WILDWOOD — Police Chief Steven Long is suing Mayor Gary DeMarzo and the city, charging that DeMarzo continually interferes with the operations of the 39-member department.
Morristown-based attorney Damian Shammas, representing Long, said Tuesday that his client wants the city and DeMarzo to abide by the law.
“He’s overstepped his bounds and he’s not allowed to interfere with the daily operations,” said Shammas, adding that no court date has yet been set in the case.
“We just want the court to stop Mayor DeMarzo. He’s out of control,” Shammas said.
The lawsuit alleges that, on Aug. 16, when DeMarzo took over as head of public safety, he “embarked on a crusade to interfere with Chief Long’s ability to manage the day-to-day operations of the Police Department and trample upon his rights and authority under the Police Chiefs’ Bill of Rights.”
State law, which establishes rules for New Jersey’s municipal police departments, provides that the chief of police “shall be the head of the police force and that he shall be directly responsible to the appropriate authority for the efficiency and routine day-to-day operations.”
The law goes on to state, among other things, that the chief shall “administer and enforce rules and regulations and special emergency directives for the disposition and discipline of the force and its officers and personnel” and “prescribe the duties and assignments of all subordinates and other personnel.”
Long argues that DeMarzo has continually questioned his decisions and interfered with the disciplinary process, scheduling and other aspects of the department.
DeMarzo, on Tuesday afternoon, said he had not yet seen Long’s lawsuit, but he said he started to see a pattern given other recent lawsuits filed by city employees.
“They all have a continuing theme of change.

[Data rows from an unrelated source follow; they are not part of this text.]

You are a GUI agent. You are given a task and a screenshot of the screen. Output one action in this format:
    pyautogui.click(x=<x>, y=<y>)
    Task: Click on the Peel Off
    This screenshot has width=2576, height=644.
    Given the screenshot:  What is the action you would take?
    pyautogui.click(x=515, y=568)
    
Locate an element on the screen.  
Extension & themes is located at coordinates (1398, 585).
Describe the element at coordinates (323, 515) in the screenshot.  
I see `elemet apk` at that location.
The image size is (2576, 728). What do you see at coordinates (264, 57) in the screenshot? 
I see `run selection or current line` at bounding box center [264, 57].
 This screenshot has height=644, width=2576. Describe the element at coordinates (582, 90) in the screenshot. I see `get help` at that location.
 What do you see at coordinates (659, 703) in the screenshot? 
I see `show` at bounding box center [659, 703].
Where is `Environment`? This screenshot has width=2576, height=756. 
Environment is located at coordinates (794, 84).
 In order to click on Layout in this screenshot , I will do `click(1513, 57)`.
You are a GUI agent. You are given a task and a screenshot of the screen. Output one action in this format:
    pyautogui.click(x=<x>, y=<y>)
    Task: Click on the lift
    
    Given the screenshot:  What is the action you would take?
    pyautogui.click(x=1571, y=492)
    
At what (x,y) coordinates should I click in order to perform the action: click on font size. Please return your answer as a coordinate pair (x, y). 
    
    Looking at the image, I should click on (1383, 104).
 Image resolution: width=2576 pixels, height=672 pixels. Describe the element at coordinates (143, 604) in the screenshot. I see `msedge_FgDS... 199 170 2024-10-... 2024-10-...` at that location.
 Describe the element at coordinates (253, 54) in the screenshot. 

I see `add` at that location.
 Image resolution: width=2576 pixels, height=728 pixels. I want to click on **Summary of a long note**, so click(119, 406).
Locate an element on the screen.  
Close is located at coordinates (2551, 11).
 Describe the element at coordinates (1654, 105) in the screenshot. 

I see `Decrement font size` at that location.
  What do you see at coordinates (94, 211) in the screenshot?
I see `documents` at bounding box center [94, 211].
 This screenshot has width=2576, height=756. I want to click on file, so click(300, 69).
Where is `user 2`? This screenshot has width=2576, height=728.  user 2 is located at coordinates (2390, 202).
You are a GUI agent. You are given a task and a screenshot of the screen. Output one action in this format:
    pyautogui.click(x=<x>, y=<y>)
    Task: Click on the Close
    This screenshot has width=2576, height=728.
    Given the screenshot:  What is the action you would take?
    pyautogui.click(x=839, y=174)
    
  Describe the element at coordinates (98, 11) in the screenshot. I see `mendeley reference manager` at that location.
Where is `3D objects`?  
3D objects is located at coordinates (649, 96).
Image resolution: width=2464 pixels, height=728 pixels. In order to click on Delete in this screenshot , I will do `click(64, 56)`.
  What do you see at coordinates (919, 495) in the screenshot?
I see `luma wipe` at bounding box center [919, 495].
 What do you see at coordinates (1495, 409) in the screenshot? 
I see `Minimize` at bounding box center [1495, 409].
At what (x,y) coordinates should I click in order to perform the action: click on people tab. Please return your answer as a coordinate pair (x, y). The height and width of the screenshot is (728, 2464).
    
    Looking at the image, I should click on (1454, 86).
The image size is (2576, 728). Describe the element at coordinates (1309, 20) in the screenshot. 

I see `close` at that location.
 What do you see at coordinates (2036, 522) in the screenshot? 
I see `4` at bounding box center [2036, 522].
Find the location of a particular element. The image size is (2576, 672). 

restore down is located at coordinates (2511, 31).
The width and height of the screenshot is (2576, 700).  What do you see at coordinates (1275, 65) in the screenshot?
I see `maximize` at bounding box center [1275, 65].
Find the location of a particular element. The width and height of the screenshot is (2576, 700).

It is very difficult for these people to be forced to a level of accountability,” DeMarzo said.
DeMarzo said the litigation has followed changes he and his fellow commissioners have made in the city.
“They have difficulty coming to grips with reality, a new economy,” DeMarzo said. “The days of 11 percent increases and no one asking questions ... are over.”
Long, chief here since 2007, was once DeMarzo’s supervisor, but DeMarzo, a police officer in Wildwood since 1998, resigned from the department in May following a court order that required him to choose whether he wanted to stay on the commission or remain a police officer.
Shortly after resigning, he was named head of public safety in a 2-1 vote by City Commission.
In the lawsuit, Long supplies a long list of dates when he says DeMarzo interfered with his role as head of the department.
He points to an Aug. 23 request when DeMarzo started asking for daily activity logs, known as pass-on reports, but Long would not supply them because they contained “confidential and sensitive investigative information.”
Then, on Aug. 25, Long says DeMarzo told him to “adjust Deputy Chief Cooper’s office schedule” after speaking directly with Cooper. Long responded that DeMarzo should respect the chain of command and that Long would make decisions regarding scheduling.
The lawsuit also highlights Aug. 29 when “DeMarzo requested that Chief Long procure a retirement badge from the department for him.” Long refused because he said DeMarzo resigned and was not entitled to the badge. In the lawsuit, Long says he met with DeMarzo, the prosecutor and county chief of detectives on Sept. 15 about the badge issue and other matters. “After a short discussion in which the prosecutor told DeMarzo that he was not entitled to a retirement badge, DeMarzo became irate and stormed out of the meeting,” the lawsuit alleges.
Along the way, Long sent letters to Cape May County Prosecutor Robert Taylor asking Taylor to stop DeMarzo’s interventions.
The prosecutor told Long not to supply DeMarzo with the pass-on reports.
Long also cites another instance, on Sept. 11, when he told DeMarzo to leave the median between Oak and Wildwood avenues “because no civilians were permitted at that location” during the Roar to the Shore motorcycle rally for safety reasons given the crowds at the event.
Long said DeMarzo sent him an e-mail charging that Long’s directive constituted “insubordination and very serious breach of discipline towards me.”
That incident led to a series of memos about Long’s “No Civilians Directive.”
Long also points to a decision to rehire a patrolman despite Long’s belief that the officer was not fit for duty, had previously had disciplinary charges pending against him and needed retraining. Long also said there was “no money in the budget for his return.”
In the lawsuit, Long says DeMarzo admitted the position was not budgeted, but “nevertheless, DeMarzo ramrodded this appointment through based on his self-described ‘empowerment’ as the appointing authority.”